* PROBLEM *
Without the pictures, set down the records below word for word.

[Stored records]
####

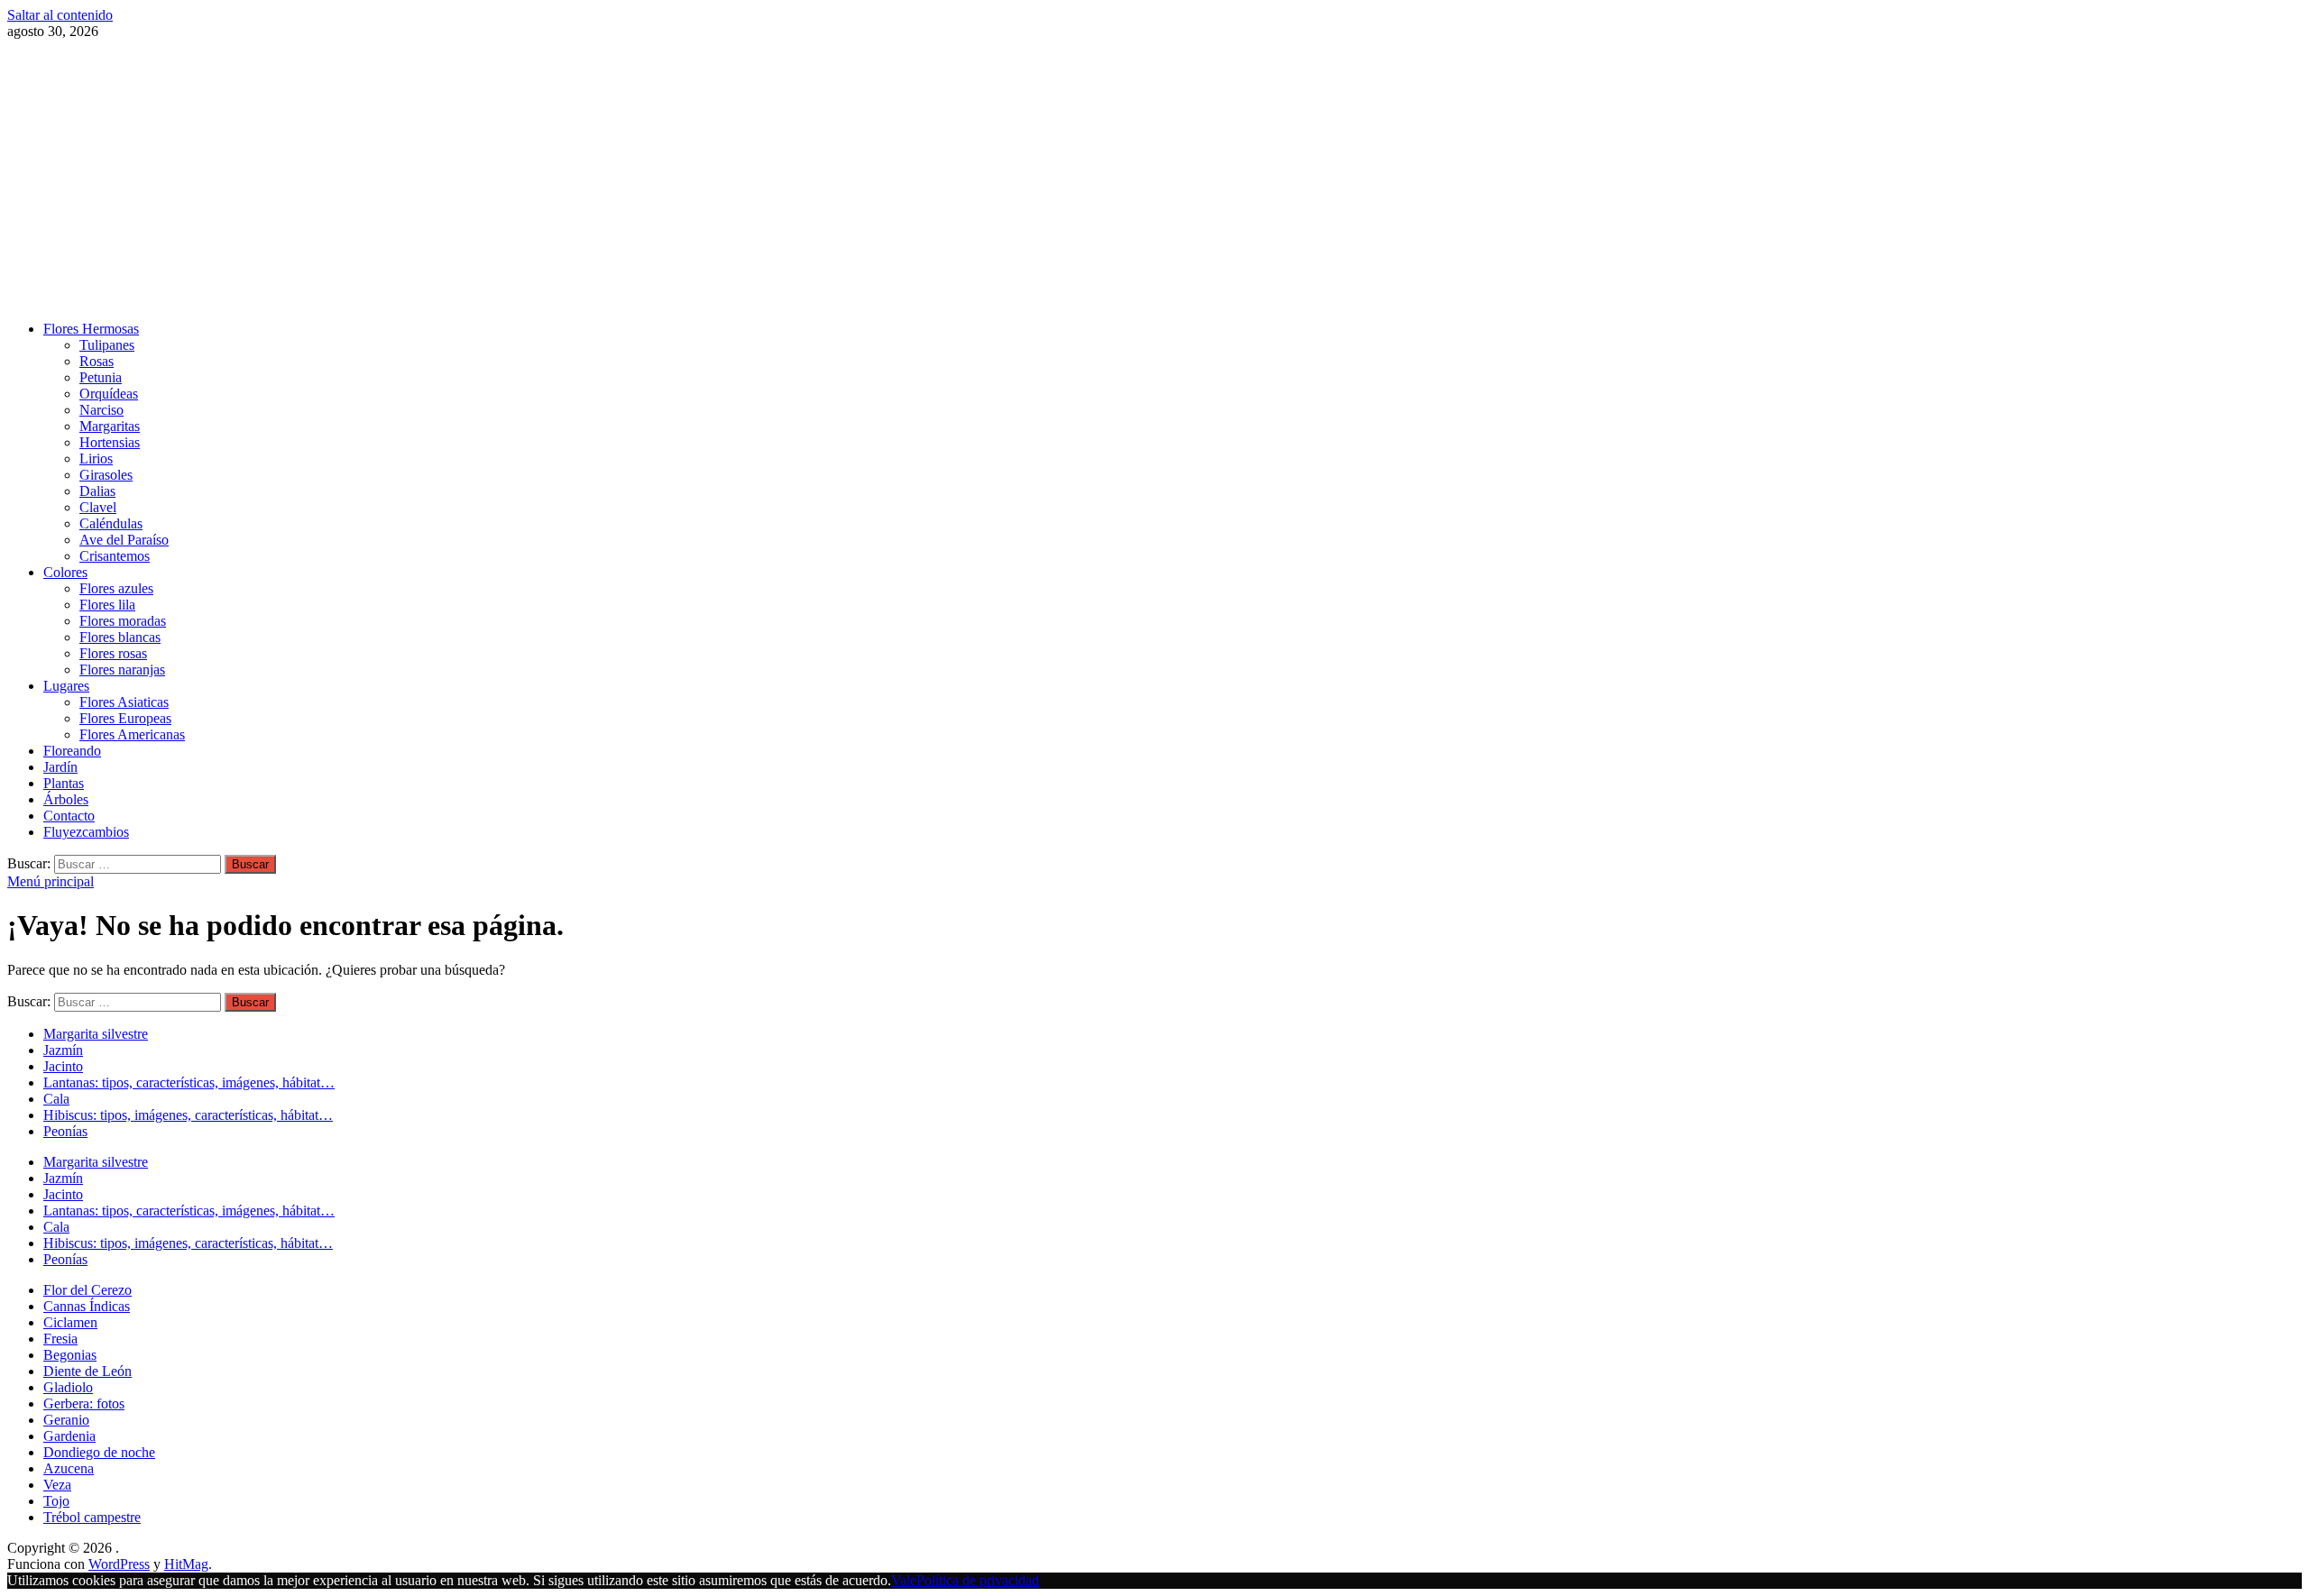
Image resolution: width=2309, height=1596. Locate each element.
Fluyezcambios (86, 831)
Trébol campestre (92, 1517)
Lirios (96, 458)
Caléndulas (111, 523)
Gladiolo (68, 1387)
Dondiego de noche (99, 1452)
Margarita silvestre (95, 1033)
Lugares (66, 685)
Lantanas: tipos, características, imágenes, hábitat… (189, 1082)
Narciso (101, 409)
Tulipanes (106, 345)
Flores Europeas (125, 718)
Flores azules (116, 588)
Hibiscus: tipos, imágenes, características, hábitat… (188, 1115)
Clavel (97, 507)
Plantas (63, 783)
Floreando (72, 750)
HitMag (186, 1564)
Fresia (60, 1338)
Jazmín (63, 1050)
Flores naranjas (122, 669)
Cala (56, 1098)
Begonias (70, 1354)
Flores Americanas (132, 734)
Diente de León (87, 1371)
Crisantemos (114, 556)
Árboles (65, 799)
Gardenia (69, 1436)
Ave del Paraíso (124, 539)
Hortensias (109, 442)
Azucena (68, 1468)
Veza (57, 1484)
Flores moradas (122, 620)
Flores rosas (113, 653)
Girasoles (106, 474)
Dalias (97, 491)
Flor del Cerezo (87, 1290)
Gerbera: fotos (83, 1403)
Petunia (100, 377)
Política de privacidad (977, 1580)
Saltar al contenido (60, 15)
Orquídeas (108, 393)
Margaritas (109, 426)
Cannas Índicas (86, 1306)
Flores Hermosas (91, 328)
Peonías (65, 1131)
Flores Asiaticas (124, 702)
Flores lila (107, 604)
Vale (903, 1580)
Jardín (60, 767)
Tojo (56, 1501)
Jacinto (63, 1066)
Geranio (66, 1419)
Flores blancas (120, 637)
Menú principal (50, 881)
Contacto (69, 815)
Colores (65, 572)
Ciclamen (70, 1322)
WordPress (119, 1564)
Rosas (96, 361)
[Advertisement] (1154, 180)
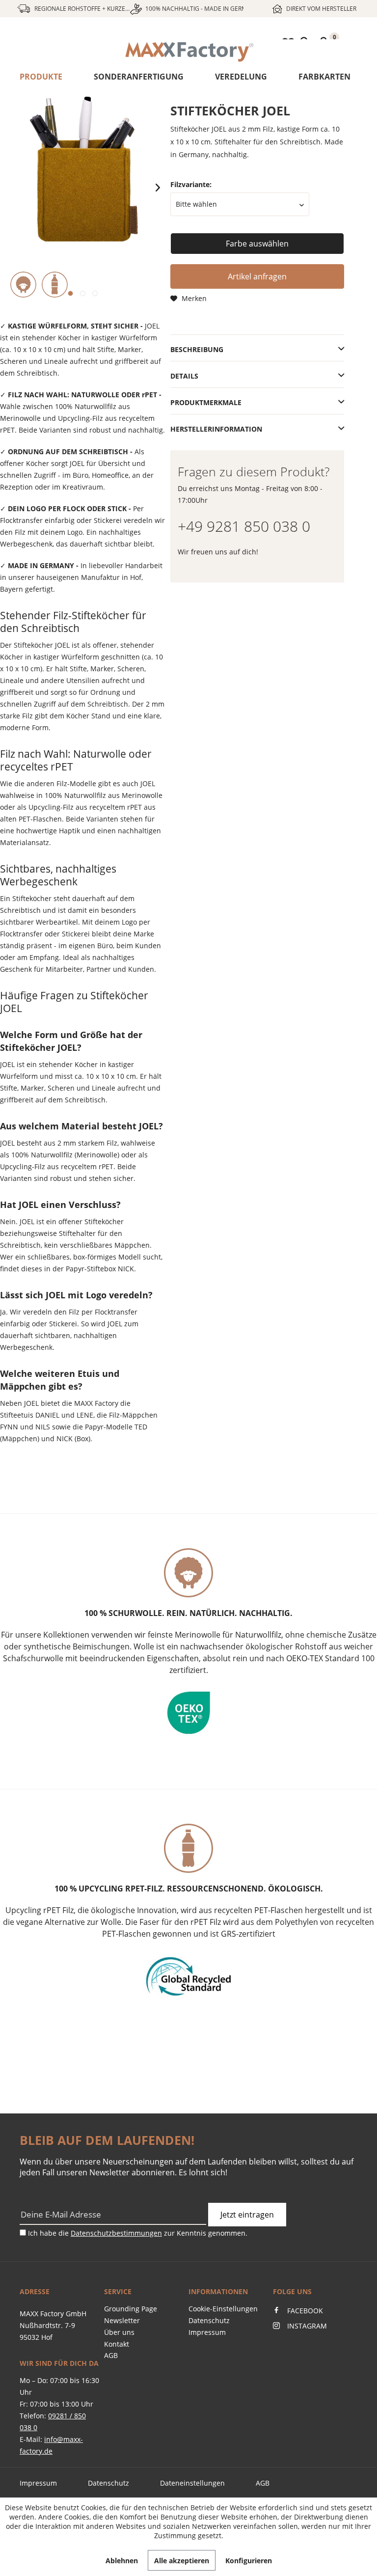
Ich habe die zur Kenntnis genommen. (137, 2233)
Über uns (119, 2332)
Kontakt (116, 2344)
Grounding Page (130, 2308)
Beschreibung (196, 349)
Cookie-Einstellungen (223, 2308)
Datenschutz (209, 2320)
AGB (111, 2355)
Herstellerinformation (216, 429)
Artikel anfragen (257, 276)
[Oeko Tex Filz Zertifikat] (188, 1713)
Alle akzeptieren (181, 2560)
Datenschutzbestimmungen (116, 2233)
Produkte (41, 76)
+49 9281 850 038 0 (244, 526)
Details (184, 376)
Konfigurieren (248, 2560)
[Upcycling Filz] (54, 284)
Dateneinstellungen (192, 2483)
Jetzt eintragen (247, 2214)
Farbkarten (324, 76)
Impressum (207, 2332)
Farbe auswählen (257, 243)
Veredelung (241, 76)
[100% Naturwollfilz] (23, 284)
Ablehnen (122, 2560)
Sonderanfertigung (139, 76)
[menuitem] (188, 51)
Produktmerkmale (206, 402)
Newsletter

####

* RESULT FOR THIS EXERCISE *
Image resolution: width=2309, height=1596. Locate each element.
Fluyezcambios (86, 831)
Trébol campestre (92, 1517)
Lirios (96, 458)
Caléndulas (111, 523)
Gladiolo (68, 1387)
Dondiego de noche (99, 1452)
Margarita silvestre (95, 1033)
Lugares (66, 685)
Lantanas: tipos, características, imágenes, hábitat… (189, 1082)
Narciso (101, 409)
Tulipanes (106, 345)
Flores Europeas (125, 718)
Flores azules (116, 588)
Hibiscus: tipos, imágenes, características, hábitat… (188, 1115)
Clavel (97, 507)
Plantas (63, 783)
Floreando (72, 750)
HitMag (186, 1564)
Fresia (60, 1338)
Jazmín (63, 1050)
Flores naranjas (122, 669)
Cala (56, 1098)
Begonias (70, 1354)
Flores Americanas (132, 734)
Diente de León (87, 1371)
Crisantemos (114, 556)
Árboles (65, 799)
Gardenia (69, 1436)
Ave del Paraíso (124, 539)
Hortensias (109, 442)
Azucena (68, 1468)
Veza (57, 1484)
Flores moradas (122, 620)
Flores rosas (113, 653)
Girasoles (106, 474)
Dalias (97, 491)
Flor del Cerezo (87, 1290)
Gerbera: fotos (83, 1403)
Petunia (100, 377)
Política de privacidad (977, 1580)
Saltar al contenido (60, 15)
Orquídeas (108, 393)
Margaritas (109, 426)
Cannas Índicas (86, 1306)
Flores Hermosas (91, 328)
Peonías (65, 1131)
Flores Asiaticas (124, 702)
Flores lila (107, 604)
Vale (903, 1580)
Jardín (60, 767)
Tojo (56, 1501)
Jacinto (63, 1066)
Geranio (66, 1419)
Flores blancas (120, 637)
Menú principal (50, 881)
Contacto (69, 815)
Colores (65, 572)
Ciclamen (70, 1322)
WordPress (119, 1564)
Rosas (96, 361)
[Advertisement] (1154, 180)
Ich habe die zur Kenntnis genommen. (137, 2233)
Über uns (119, 2332)
Kontakt (116, 2344)
Grounding Page (130, 2308)
Beschreibung (196, 349)
Cookie-Einstellungen (223, 2308)
Datenschutz (209, 2320)
AGB (111, 2355)
Herstellerinformation (216, 429)
Artikel anfragen (257, 276)
[Oeko Tex Filz Zertifikat] (188, 1713)
Alle akzeptieren (181, 2560)
Datenschutzbestimmungen (116, 2233)
Produkte (41, 76)
+49 9281 850 038 0 (244, 526)
Details (184, 376)
Konfigurieren (248, 2560)
[Upcycling Filz] (54, 284)
Dateneinstellungen (192, 2483)
Jetzt eintragen (247, 2214)
Farbkarten (324, 76)
Impressum (207, 2332)
Farbe auswählen (257, 243)
Veredelung (241, 76)
[100% Naturwollfilz] (23, 284)
Ablehnen (122, 2560)
Sonderanfertigung (139, 76)
[menuitem] (188, 51)
Produktmerkmale (206, 402)
Newsletter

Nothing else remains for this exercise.